コンセットA「こ、これは……!? 可愛いマスコットの我らが八頭身のキモいモンスターに!?」

コンセットB「これを知ったら、あのモリッカ様……黙っていませんね!」


(おぃぃぃぃ!! なんでお前らいんのォォォォ!!?)



 ワイワイガヤガヤと穢れた大人が危ないゲームに興じていた。
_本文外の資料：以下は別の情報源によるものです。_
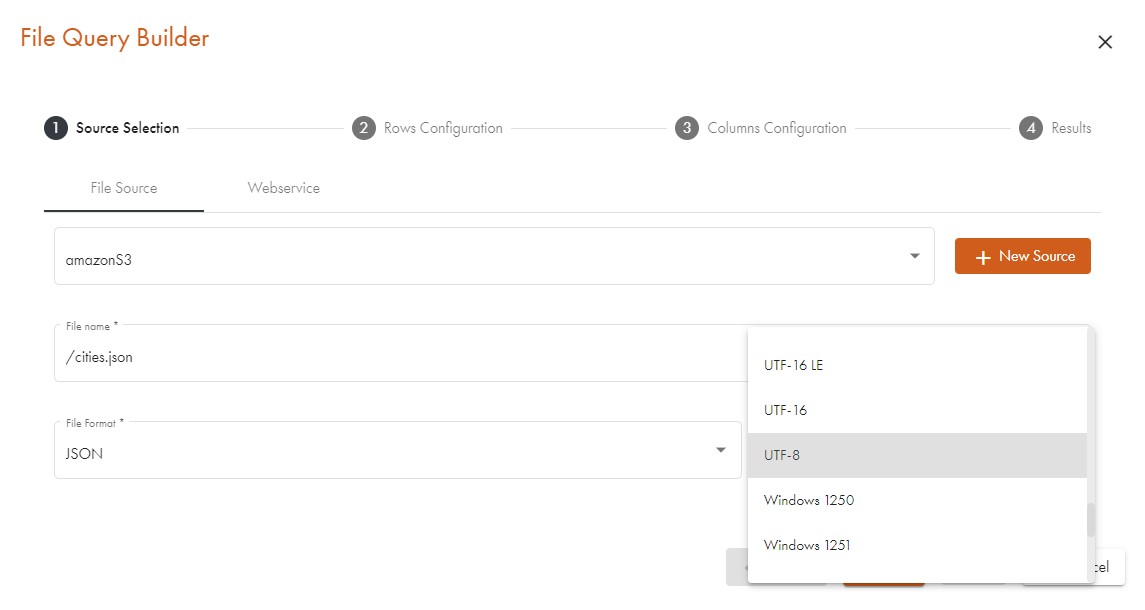Click the step 1 Source Selection circle
The height and width of the screenshot is (610, 1145).
point(56,128)
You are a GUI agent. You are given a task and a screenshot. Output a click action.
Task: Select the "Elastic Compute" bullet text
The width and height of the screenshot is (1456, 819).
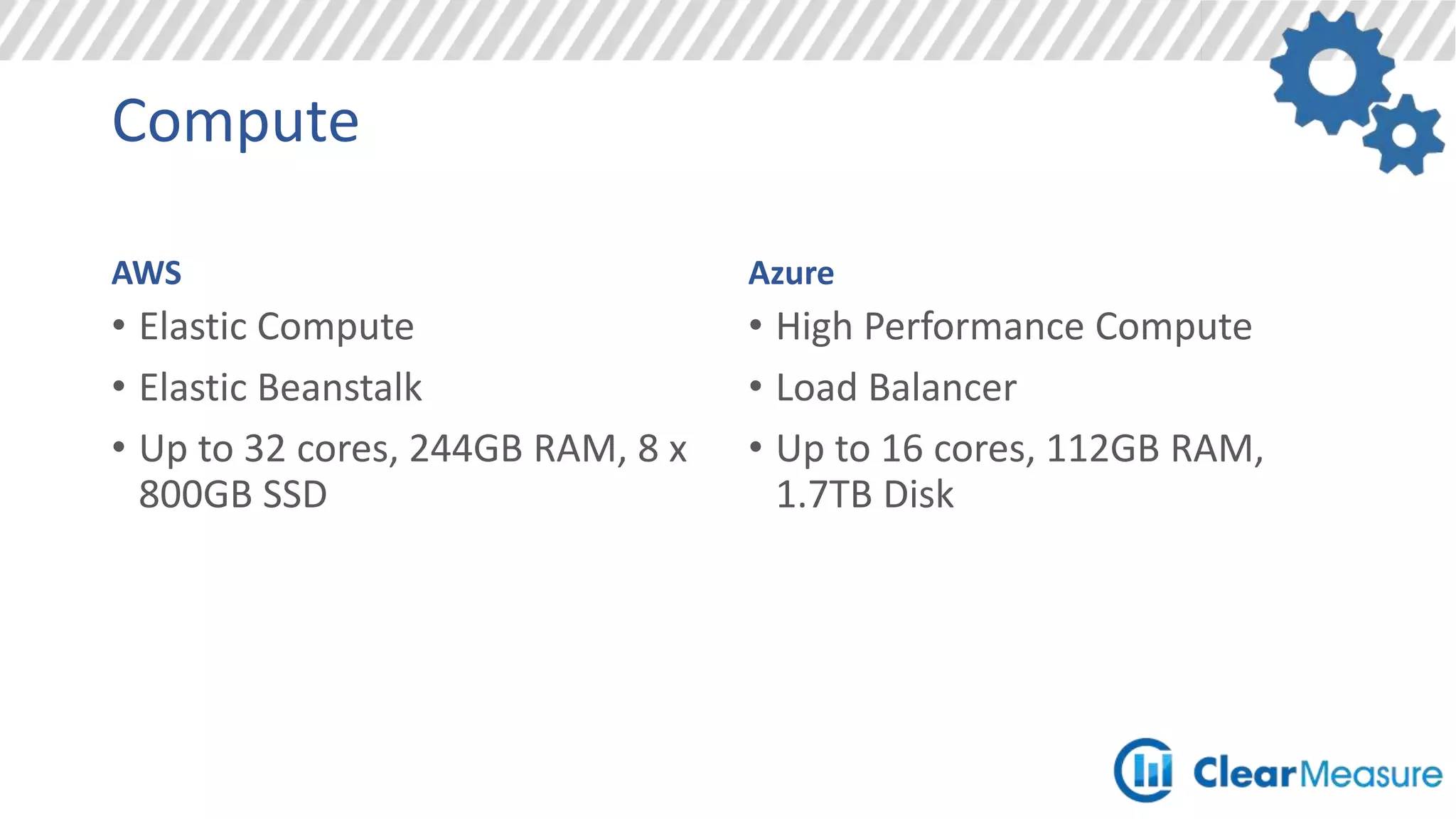(x=277, y=327)
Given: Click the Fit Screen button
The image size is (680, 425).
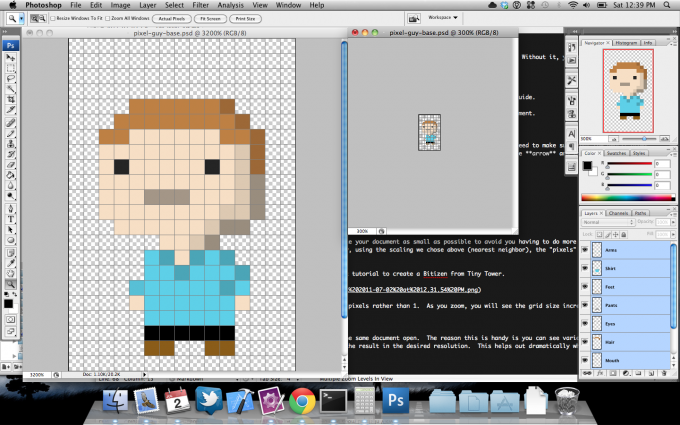Looking at the screenshot, I should coord(209,18).

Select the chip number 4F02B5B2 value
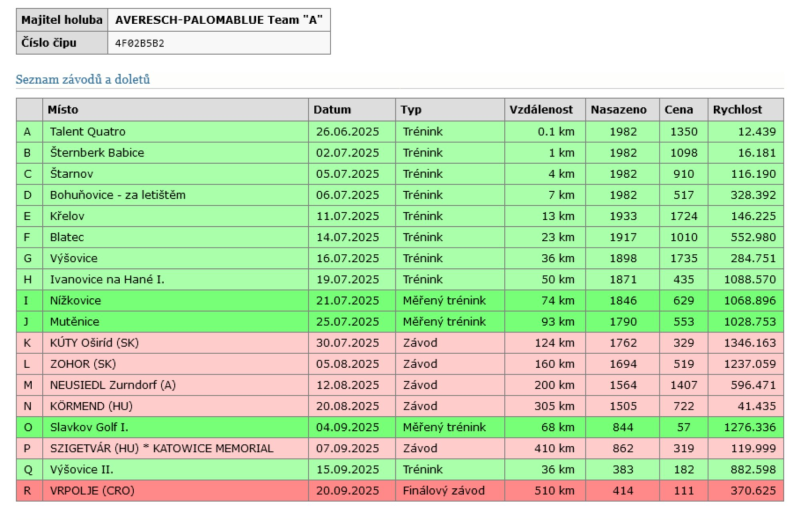pyautogui.click(x=140, y=43)
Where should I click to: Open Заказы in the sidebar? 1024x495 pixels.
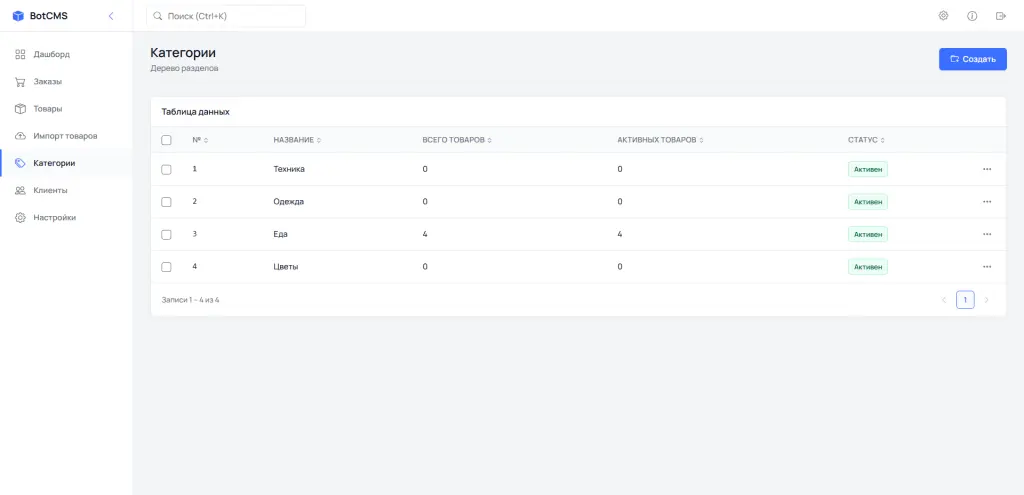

賭博(ただのカードゲーム)で楽しみ、酒(ただのコーラ)を飲み、薬(ラムネ)をかっ喰らい、女(アニメキャラの抱き枕)を抱き、そして金(オモチャのコイン)を賭けに投じる、そんな娯楽に酔いしれる闇の賭博場。裏社会で蠢く男達の楽園。

 そんな裏舞台に竜さんはいた。


「フッ、熱い三流なら上等よ……」

「二体のモンスターをリリースし【青赤眼の白虎オッドアイズ・ホワイトタイガー】をアドバンス召喚だ!!」

「スゲー! 獣族最強の超レアカードだー!!」


 目をキラキラさせる大男達。


(穢れた大人…………?)


 竜さんはガリッと薬(ラムネ)をかっ喰らい、手元の酒(ただのコーラ)で酔いしれた。落ち着いた頃、タバコ(チョコ)を口に咥え……。


「勝ちも負けも当価値の快感もまた良し! 勝っても勝っても返しきれない借金が重過ぎるからサンライトセブンへ博打しにいこうかい。もちろん皆殺しで」


(こうしてついにサンライトセブンへ挑む筋書きとなった訳だ……)



 完全勝利の()()()に酔いしれている竜さんは鼻歌を口ずさみながら帝国へ帰っていった。